Probability question

[George.W89]

This might be quite straightforward but I'm not 100% sure how to calculate this so help will be much appreciated.

If I have an 8 sided die, and want to hit a 1,2,3 combination in any sequence the probability would be (3/8)(2/8)(1/8) given that I had 3 attempts, correct?

My question is, how would the probability change/increase if I have 5 attempts?

Thanks!

 

[Steven G]

There are 8^3 possible outcomes when you toss this die three times. How many different outcomes are favorable to you (ie have 1, 2 and 3)? That answer is 6 (123, 132, 213, 231, 312, 321). So the probability of tossing this die three times and getting a combination of 1, 2 and 3 is 6/8^3.

So your answer must be wrong as you say that you get three attempts at this. 6/8^3 is what you get if you have exactly one attempt. Having more attempts, like 3, will increase the probability. Do you see that? If you buy 2 lottery tickets you have a better chance of winning compared to just buying one ticket.

So please go back and rethink the original question before doing the 2nd problem.

 

[JeffM]

Your answer is correct. Jomo just got there a different way.

He went

[MATH]\text {number of ways to permute three distinct objects} = 3! = 3 * 2 * 1 = 6.[/MATH]
Then he went

[MATH]\text {number of possible outcomes of rolling an 8-sided die three times} = 8^3 = 512.[/MATH]
And arrives at [MATH]\dfrac{6}{512} = \dfrac{3}{256} \approx 1.2\%.[/MATH]
You used the fact that what you get is independent on each roll.

Probability of getting one of the three desired numbers on first roll = 3/8.

Probability of getting one of the other two desired numbers on second roll = 2/8.

Probability of getting the remaining desired number on third roll = 1/8.

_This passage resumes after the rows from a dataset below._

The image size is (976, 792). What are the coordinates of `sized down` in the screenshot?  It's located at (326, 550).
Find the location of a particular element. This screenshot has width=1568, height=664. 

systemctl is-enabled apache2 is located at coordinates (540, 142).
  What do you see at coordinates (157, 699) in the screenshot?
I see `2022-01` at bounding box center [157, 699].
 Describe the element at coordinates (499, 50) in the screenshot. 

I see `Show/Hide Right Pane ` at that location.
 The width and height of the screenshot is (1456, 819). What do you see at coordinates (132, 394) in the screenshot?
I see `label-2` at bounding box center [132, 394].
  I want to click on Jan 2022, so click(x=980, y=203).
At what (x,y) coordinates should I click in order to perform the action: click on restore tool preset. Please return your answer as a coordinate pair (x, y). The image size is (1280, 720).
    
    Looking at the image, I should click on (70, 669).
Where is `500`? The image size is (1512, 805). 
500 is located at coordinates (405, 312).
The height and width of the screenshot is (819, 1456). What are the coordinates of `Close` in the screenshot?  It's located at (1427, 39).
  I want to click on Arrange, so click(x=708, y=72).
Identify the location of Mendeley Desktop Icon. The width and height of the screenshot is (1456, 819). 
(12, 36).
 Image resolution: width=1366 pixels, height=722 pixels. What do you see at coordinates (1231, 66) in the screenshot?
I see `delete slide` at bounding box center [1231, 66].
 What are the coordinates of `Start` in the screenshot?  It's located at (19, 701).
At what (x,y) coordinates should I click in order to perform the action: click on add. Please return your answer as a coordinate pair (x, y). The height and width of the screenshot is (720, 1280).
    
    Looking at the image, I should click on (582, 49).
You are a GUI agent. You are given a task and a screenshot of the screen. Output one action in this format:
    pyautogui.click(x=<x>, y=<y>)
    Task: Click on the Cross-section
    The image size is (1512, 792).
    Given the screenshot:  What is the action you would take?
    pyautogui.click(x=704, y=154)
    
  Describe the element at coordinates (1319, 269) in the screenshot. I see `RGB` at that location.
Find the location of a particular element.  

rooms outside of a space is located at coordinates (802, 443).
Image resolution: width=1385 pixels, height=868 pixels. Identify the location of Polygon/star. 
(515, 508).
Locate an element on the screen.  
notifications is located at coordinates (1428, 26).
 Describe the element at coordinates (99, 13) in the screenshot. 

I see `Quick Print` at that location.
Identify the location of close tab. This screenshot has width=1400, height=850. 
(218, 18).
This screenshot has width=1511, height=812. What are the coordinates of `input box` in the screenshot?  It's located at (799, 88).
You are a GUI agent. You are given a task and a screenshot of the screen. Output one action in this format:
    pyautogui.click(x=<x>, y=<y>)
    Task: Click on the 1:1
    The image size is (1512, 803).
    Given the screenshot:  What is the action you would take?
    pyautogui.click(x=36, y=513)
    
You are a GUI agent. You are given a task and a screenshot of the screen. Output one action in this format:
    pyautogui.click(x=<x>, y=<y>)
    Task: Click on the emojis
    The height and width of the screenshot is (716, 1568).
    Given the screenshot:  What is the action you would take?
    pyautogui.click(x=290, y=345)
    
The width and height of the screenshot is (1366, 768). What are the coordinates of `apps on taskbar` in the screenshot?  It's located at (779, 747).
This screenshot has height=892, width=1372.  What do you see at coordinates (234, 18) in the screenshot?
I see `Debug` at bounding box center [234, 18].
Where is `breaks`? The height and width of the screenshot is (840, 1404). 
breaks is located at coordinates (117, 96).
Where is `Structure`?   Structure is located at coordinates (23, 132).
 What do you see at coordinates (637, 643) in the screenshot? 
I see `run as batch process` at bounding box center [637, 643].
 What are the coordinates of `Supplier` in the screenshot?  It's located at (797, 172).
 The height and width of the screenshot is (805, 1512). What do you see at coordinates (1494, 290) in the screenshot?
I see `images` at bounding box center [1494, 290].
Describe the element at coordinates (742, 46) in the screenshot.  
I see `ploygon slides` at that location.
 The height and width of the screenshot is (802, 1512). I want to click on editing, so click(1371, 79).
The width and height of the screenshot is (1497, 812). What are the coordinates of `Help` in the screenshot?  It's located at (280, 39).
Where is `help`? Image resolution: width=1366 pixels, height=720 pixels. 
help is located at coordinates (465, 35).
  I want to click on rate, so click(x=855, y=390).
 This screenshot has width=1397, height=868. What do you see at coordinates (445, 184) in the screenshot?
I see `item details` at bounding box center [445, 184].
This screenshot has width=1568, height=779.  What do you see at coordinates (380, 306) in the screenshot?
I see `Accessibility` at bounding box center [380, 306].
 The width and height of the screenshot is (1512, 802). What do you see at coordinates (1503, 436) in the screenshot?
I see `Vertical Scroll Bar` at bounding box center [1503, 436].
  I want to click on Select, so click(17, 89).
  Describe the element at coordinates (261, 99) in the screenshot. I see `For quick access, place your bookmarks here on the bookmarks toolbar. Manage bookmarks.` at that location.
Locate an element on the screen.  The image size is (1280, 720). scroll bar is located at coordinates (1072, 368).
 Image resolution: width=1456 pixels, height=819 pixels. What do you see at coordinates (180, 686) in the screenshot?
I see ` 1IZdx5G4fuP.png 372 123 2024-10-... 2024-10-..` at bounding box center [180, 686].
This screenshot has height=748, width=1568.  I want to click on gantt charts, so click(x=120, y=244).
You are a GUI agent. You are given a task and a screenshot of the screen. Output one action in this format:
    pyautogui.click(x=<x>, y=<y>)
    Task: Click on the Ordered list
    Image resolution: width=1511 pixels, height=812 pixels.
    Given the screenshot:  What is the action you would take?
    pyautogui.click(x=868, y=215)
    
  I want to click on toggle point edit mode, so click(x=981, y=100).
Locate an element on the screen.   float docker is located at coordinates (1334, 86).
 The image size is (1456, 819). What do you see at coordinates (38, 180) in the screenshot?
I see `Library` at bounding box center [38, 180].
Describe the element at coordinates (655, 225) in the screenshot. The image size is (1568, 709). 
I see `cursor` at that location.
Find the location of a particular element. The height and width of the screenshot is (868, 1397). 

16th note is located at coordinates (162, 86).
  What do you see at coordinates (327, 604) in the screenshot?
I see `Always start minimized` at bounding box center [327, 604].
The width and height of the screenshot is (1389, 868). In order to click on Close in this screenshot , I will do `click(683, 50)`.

[MATH]\dfrac{3}{8} * \dfrac{2}{8} *\dfrac{1}{8} = \dfrac{6}{512} \approx 1.2\%.[/MATH]
So your thinking was fine, but it does not extend as easily to your new problem as jomo's does.

I presume your new problem is what is the probability of rolling 1, 2, and 3 plus two numbers that are not 1, 2, or 3 in five rolls. Or is it something different?

 

[Steven G]

Your answer is correct. Jomo just got there a different way.

He went

[MATH]\text {number of ways to permute three distinct objects} = 3! = 3 * 2 * 1 = 6.[/MATH]
Then he went

[MATH]\text {number of possible outcomes of rolling an 8-sided die three times} = 8^3 = 512.[/MATH]
And arrives at [MATH]\dfrac{6}{512} = \dfrac{3}{256} \approx 1.2\%.[/MATH]
You used the fact that what you get is independent on each roll.

Probability of getting one of the three desired numbers on first roll = 3/8.

Probability of getting one of the other two desired numbers on second roll = 2/8.

Probability of getting the remaining desired number on third roll = 1/8.

[MATH]\dfrac{3}{8} * \dfrac{2}{8} *\dfrac{1}{8} = \dfrac{6}{512} \approx 1.2\%.[/MATH]
So your thinking was fine, but it does not extend as easily to your new problem as jomo's does.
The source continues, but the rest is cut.